**PROBLEM REQUIREMENTS:**
Starting with the line in which "This screenshot has" appears, give back every line exactly as written until the listing ends, excluding pictures.

**DATA SHOWN:**

*** Block opens ***

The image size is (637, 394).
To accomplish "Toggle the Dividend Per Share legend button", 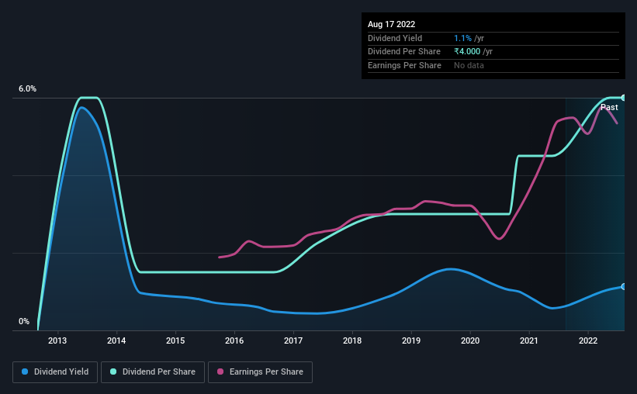I will (153, 372).
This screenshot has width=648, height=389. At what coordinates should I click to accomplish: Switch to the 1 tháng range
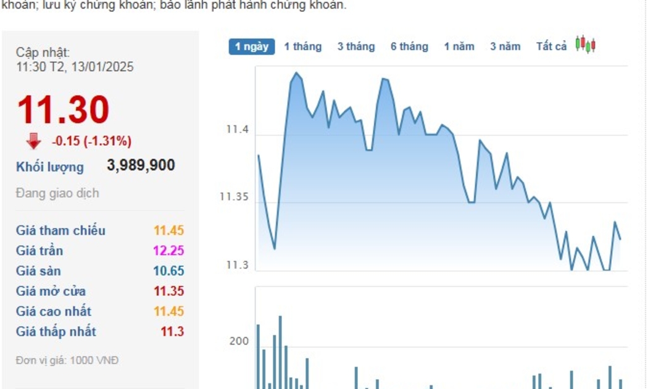pos(302,46)
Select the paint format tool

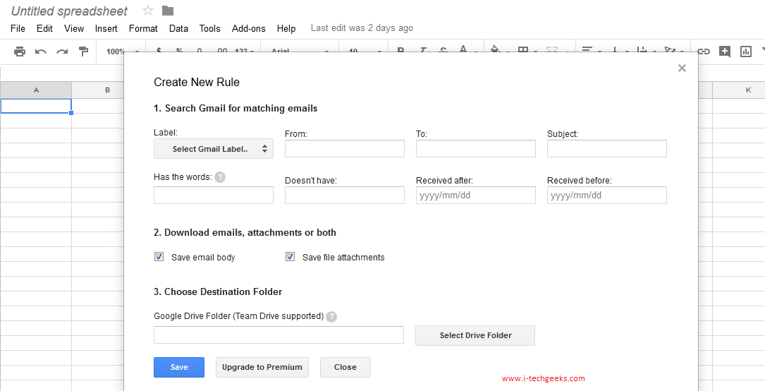(83, 52)
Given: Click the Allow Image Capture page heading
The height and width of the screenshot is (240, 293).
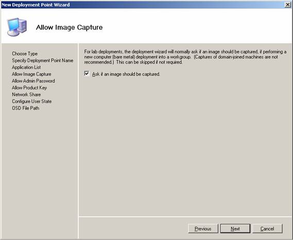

*** Block closes ***

**ANSWER SPACE:**
This screenshot has width=648, height=389. At what coordinates should I click to accomplish: Switch to the 1 tháng range
pos(302,46)
Select the paint format tool

(83, 52)
Given: Click the Allow Image Capture page heading
The height and width of the screenshot is (240, 293).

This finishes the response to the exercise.